Aug 16, 2013, 00:40 IST | Narendra Kusnur

Jazz aficianados who grew up in India's metros, especially Kolkata and Mumbai, will remember the late Pam Crain's contribution to not just this genre but Indian English music

Those were the swinging 60s, when Kolkata was called Calcutta, and its Park Street was the hub of live entertainment in India. Mocambo, Trinca’s, Blue Fox and Moulin Rouge were the hot night spots, and the crowd loved Jazz. Pure and unadulterated.

Pam Crain
Pam Crain was one of the reigning divas of India’s English music scene in the 1960s and Rs 70s. File Pic

Anglo-Indian singer Pam Crain had arrived at Mocambo as a 17-year-old. With a six-piece band led by Anton Menezes, she took the venue by storm. Later, in the early 70s, she joined keyboardist Louiz Banks and saxophonist Braz Gonsalves at Blue Fox, each time getting a huge round of applause.

Crain, who passed away on Wednesday morning, was one of the most admired personalities of Indian Jazz. Before her, another Anglo-Indian, the polio-inflicted Pamela McCarthy, was a popular figure on the Mumbai scene, but she migrated to Australia in the early 60s.

Introduced to the piano at the age of 13, Crain heard singers Betty Carter, Sarah Vaughan and Nina Simone, and decided to be a Jazz vocalist herself. Her gregarious personality, and her passion for her music, made her popular at Mocambo. British designer Kitty Bryanan made her mermaid-like flared dresses, and her distinct stage presence added to her charm.
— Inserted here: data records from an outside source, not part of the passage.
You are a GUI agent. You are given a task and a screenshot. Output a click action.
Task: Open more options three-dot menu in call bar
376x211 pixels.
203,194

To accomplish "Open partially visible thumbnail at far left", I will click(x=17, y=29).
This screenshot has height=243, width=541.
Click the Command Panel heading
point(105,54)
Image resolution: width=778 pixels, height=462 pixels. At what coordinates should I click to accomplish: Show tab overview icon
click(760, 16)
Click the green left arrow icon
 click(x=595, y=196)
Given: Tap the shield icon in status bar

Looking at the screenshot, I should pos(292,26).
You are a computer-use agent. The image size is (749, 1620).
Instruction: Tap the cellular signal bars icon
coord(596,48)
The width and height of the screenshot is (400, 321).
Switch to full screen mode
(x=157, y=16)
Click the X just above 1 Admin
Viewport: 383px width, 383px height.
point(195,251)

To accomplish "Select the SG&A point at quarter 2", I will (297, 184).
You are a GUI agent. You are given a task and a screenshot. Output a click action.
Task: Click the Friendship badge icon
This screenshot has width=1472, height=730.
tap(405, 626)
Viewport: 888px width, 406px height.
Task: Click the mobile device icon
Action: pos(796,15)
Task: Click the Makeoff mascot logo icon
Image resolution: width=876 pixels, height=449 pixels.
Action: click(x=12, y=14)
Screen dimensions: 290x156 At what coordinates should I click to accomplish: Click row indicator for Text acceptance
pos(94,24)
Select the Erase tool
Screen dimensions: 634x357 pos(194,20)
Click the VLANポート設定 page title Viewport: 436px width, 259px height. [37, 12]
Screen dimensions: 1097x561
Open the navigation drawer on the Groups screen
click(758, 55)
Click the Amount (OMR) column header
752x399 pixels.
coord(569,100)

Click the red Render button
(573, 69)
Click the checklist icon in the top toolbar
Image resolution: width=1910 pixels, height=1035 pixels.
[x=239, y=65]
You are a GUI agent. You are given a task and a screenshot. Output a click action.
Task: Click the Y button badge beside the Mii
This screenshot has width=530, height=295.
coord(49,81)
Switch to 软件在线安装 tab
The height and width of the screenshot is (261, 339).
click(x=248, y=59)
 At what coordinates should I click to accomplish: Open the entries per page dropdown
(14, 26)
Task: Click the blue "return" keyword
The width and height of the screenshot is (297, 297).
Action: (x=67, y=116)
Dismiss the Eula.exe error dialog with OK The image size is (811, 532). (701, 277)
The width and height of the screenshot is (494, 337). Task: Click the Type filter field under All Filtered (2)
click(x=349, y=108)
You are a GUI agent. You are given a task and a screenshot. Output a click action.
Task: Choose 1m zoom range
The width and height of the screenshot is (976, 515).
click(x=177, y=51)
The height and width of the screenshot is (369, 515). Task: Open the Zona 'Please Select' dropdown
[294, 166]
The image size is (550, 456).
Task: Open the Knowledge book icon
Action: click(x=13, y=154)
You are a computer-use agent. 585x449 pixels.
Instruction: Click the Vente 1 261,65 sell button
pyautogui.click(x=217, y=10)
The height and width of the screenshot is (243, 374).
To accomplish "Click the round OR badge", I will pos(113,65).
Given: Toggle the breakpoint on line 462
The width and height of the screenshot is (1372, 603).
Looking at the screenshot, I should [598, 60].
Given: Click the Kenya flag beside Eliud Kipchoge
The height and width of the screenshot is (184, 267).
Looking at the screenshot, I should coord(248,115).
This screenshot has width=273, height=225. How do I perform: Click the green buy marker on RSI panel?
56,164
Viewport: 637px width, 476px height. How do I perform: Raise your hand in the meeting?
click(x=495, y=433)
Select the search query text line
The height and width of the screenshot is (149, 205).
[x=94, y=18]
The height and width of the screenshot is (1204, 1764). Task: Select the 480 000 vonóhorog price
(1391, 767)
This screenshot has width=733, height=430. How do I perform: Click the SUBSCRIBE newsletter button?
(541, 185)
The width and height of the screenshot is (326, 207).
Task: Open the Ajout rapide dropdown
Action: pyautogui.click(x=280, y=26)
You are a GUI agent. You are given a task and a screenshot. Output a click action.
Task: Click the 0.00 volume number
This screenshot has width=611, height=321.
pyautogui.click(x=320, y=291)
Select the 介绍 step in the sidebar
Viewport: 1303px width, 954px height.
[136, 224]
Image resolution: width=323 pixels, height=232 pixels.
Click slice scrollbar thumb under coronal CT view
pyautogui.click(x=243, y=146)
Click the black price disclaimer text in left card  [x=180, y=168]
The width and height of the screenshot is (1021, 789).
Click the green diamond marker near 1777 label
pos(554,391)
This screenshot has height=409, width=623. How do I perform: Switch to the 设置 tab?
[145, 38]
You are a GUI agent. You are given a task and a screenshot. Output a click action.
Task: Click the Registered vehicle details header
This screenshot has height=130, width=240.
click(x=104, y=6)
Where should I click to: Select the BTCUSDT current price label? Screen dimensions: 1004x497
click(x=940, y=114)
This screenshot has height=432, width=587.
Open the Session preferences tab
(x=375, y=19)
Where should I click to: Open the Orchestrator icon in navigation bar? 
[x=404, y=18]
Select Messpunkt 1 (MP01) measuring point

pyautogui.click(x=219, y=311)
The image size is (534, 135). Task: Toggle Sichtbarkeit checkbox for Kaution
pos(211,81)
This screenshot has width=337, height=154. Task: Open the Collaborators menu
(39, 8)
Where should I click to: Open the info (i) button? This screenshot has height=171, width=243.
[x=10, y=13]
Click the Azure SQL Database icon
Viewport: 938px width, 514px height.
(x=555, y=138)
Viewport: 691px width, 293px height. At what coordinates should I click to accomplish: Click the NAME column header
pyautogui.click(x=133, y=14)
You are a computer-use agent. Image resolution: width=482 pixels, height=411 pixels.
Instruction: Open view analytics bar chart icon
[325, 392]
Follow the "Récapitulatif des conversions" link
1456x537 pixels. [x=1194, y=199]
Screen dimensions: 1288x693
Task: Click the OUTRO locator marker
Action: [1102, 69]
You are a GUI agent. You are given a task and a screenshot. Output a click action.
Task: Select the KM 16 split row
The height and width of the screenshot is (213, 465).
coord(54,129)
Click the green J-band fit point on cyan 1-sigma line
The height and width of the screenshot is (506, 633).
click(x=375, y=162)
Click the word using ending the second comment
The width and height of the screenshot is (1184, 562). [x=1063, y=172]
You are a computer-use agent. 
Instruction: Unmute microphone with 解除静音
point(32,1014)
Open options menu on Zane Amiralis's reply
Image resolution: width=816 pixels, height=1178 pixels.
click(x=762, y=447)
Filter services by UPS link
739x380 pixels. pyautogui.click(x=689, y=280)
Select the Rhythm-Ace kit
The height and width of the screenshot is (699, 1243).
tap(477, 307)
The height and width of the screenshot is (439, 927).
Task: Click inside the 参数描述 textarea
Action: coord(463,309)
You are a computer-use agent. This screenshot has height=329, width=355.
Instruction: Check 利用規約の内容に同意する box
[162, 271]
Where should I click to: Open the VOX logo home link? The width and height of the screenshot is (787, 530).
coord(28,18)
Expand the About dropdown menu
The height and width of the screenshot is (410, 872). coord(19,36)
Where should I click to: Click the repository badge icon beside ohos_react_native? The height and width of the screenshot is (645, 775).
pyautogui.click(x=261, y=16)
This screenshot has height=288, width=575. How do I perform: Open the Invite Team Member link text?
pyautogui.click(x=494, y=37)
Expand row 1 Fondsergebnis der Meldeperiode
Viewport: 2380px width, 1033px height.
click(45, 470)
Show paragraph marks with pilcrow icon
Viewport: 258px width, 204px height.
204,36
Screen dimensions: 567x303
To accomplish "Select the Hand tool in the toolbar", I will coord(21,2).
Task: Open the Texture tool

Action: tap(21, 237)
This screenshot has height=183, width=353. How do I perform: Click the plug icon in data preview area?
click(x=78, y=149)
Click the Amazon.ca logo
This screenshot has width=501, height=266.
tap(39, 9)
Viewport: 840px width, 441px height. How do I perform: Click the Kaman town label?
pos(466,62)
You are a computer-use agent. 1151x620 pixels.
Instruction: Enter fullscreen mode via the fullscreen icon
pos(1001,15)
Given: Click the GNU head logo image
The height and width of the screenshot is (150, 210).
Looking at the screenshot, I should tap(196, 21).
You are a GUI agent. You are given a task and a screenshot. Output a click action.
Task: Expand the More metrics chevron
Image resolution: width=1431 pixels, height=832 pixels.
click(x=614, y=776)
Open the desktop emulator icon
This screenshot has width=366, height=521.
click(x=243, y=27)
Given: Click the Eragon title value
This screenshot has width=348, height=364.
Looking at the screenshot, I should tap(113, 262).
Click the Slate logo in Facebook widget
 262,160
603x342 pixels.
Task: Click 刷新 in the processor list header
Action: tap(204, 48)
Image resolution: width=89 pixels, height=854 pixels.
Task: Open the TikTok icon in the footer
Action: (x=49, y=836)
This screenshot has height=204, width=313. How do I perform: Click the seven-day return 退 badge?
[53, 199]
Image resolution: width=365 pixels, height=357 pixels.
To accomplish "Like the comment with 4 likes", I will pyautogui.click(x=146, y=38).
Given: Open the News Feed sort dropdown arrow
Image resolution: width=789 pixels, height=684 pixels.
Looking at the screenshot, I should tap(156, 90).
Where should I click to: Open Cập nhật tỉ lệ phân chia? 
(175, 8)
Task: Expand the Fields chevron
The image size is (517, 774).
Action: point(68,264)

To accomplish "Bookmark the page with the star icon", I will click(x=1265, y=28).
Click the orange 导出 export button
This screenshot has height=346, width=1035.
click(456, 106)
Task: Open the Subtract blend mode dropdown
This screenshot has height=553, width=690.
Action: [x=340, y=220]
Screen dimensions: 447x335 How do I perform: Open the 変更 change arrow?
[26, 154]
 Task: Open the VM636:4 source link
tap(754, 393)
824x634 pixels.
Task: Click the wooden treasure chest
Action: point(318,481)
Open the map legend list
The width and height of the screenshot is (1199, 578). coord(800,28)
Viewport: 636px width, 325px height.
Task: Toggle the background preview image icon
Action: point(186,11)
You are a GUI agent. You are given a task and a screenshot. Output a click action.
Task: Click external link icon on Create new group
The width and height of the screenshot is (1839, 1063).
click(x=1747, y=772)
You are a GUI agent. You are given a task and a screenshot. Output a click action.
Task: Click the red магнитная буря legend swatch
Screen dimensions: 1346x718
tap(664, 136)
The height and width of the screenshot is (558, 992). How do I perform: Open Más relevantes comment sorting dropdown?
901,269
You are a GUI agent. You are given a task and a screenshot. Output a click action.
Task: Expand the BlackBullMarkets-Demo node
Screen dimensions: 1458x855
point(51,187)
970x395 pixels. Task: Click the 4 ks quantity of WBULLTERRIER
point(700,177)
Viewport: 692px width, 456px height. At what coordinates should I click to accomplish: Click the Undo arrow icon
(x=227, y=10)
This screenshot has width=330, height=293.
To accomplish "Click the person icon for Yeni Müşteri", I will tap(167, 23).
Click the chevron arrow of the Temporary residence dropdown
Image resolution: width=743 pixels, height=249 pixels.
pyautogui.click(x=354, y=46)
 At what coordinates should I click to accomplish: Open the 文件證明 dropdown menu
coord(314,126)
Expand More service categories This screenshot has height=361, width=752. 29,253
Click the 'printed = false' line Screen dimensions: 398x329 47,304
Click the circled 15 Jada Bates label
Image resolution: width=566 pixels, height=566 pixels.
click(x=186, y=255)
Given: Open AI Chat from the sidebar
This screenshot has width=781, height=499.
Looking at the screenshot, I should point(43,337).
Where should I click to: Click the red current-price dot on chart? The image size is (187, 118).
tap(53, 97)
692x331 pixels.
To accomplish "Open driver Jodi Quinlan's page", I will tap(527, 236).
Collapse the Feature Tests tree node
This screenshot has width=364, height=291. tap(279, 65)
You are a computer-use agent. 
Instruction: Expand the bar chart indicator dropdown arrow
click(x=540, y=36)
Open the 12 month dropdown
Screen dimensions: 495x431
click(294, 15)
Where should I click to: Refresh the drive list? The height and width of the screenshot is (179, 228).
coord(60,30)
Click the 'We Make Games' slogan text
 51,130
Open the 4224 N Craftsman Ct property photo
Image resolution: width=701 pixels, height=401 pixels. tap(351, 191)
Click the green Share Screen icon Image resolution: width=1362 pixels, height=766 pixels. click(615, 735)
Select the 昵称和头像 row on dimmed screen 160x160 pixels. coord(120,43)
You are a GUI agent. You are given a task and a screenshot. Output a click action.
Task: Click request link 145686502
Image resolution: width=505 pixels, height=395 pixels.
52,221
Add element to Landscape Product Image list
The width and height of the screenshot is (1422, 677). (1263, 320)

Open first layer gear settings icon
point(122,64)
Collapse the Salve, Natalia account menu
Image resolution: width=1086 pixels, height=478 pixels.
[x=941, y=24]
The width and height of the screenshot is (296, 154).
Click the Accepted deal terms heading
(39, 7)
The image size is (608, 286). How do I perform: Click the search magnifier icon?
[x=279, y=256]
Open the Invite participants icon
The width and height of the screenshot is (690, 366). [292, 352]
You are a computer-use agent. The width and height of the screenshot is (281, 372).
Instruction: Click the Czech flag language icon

Those days, there were many talented musicians in Kolkata. Louiz Banks spearheaded the Jazz movement. Sari-clad singer Usha Uthup was a rage at Trinca’s, guitarist Carlton Kitto would play at Moulin Rouge, and well-known saxophonist ‘Jazzy’ Joe Pereira earlier played at Blue Fox. Bassist Lew Hilt, singer Donald Saigal, the bands Skinny Alley and Fentones (featuring Shillong vocalist Lou Majaw) and Australian singer Marie Samson played at various Park Street venues.

Braz Gonsalves was already a big name, and Bangalore boy Biddu often visited the city to play at Trinca’s, before he got into the Disco and Pop scene abroad. Though jazz was the flavour, musicians played Rock, Pop and evergreens too, depending on the mood. On the recording front, Pam appeared with Braz on a brilliant version of ‘No Amount of Loving’, a song popularised by the Paul Butterfield Blues Band. Banks, Gonsalves and she recorded the six-track album, Explorations.

Banks kept expanding his band, the Louiz Banks Brotherhood, getting Kitto and Donald Saigal too. In the mid-1970s, he moved to Mumbai and soon began playing with RD Burman, who was a regular visitor at Blue Fox. Pam did many shows in Mumbai, at the Taj, Oberoi and Rang Bhavan. She married Donald Saigal, and they appeared in concerts together. Later, she also developed a passion for Carnatic music.

Pam’s death marks a huge loss to English singing in India. With saxophonist ‘Jazzy’ Joe Pereira passing away in June, it comes as a double blow to the country’s Jazz scene, which over the years, has seen some phenomenal talent. Ask anybody who’s frequented the Park Street joints in Kolkata in the 1960s and Rs 70s, and they will have loads of melodious tales to tell.